§ Task item
In the material below, find each line with the word "screenshot" and copy it.

§ Available records

Segment Open

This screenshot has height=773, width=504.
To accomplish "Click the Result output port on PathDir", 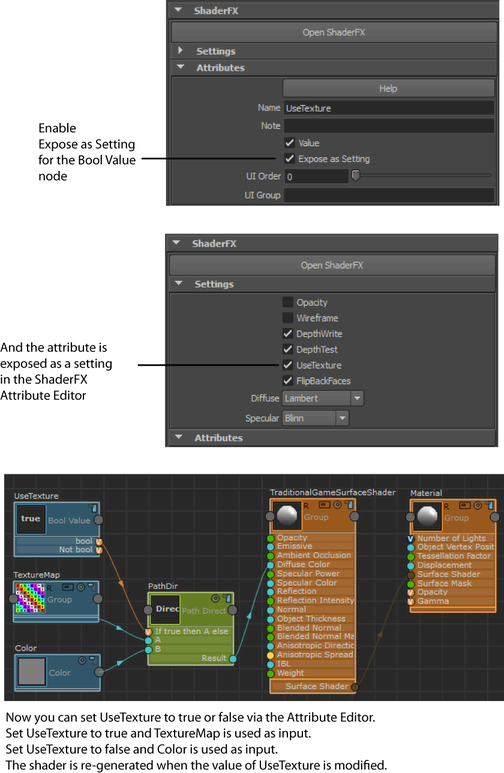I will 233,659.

Segment Closed
Segment Open

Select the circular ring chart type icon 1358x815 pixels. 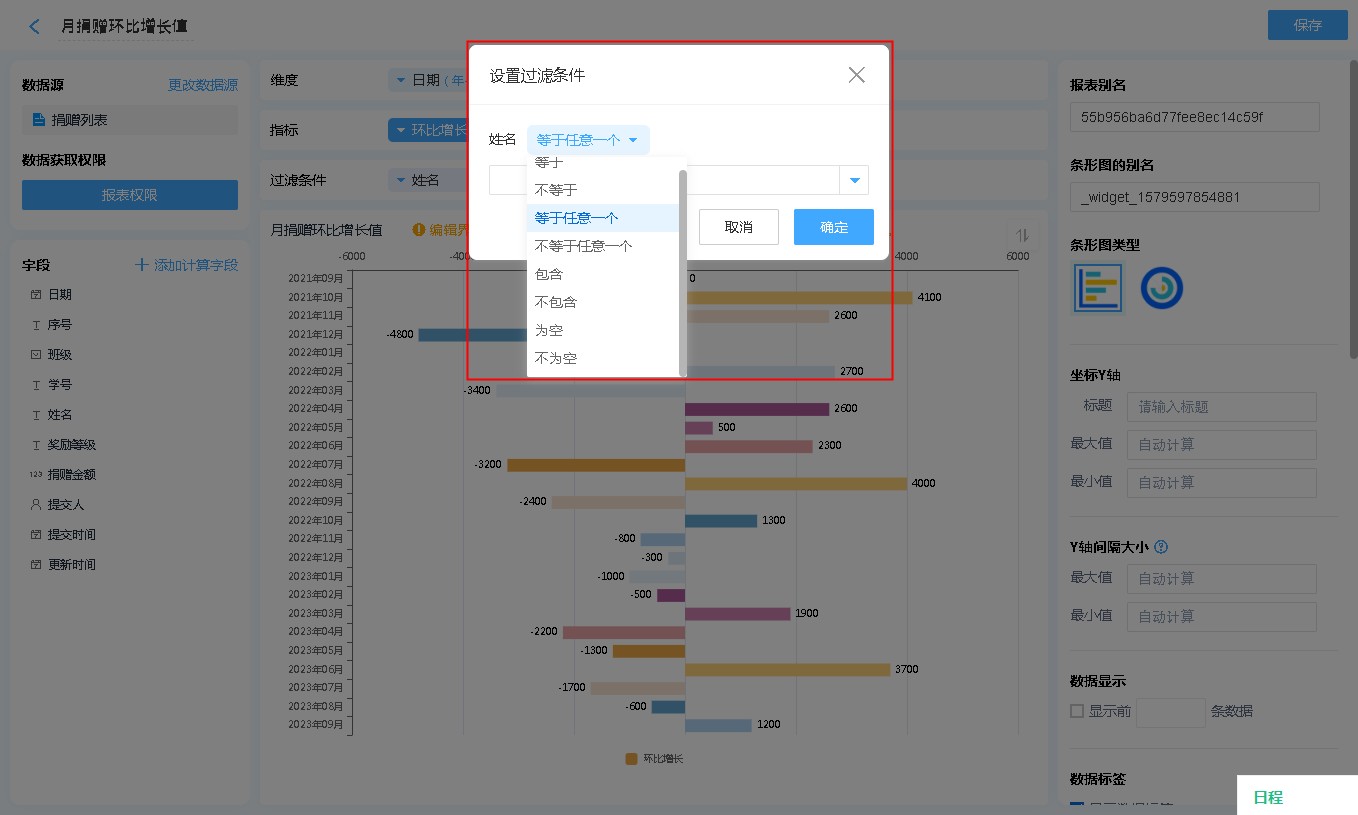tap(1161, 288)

Segment Closed
Segment Open

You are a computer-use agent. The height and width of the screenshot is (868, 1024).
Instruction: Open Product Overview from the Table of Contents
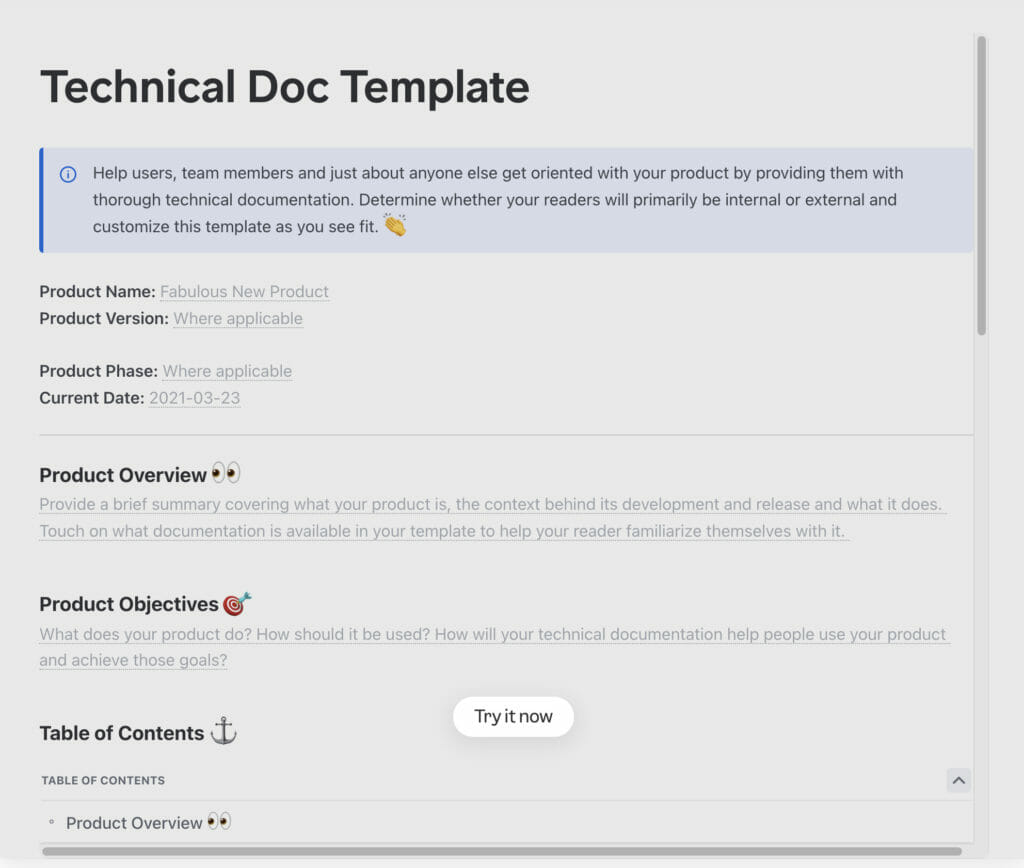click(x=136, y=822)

Segment Closed

§ Task answer
This screenshot has height=773, width=504.
You are a computer-use agent. The height and width of the screenshot is (868, 1024).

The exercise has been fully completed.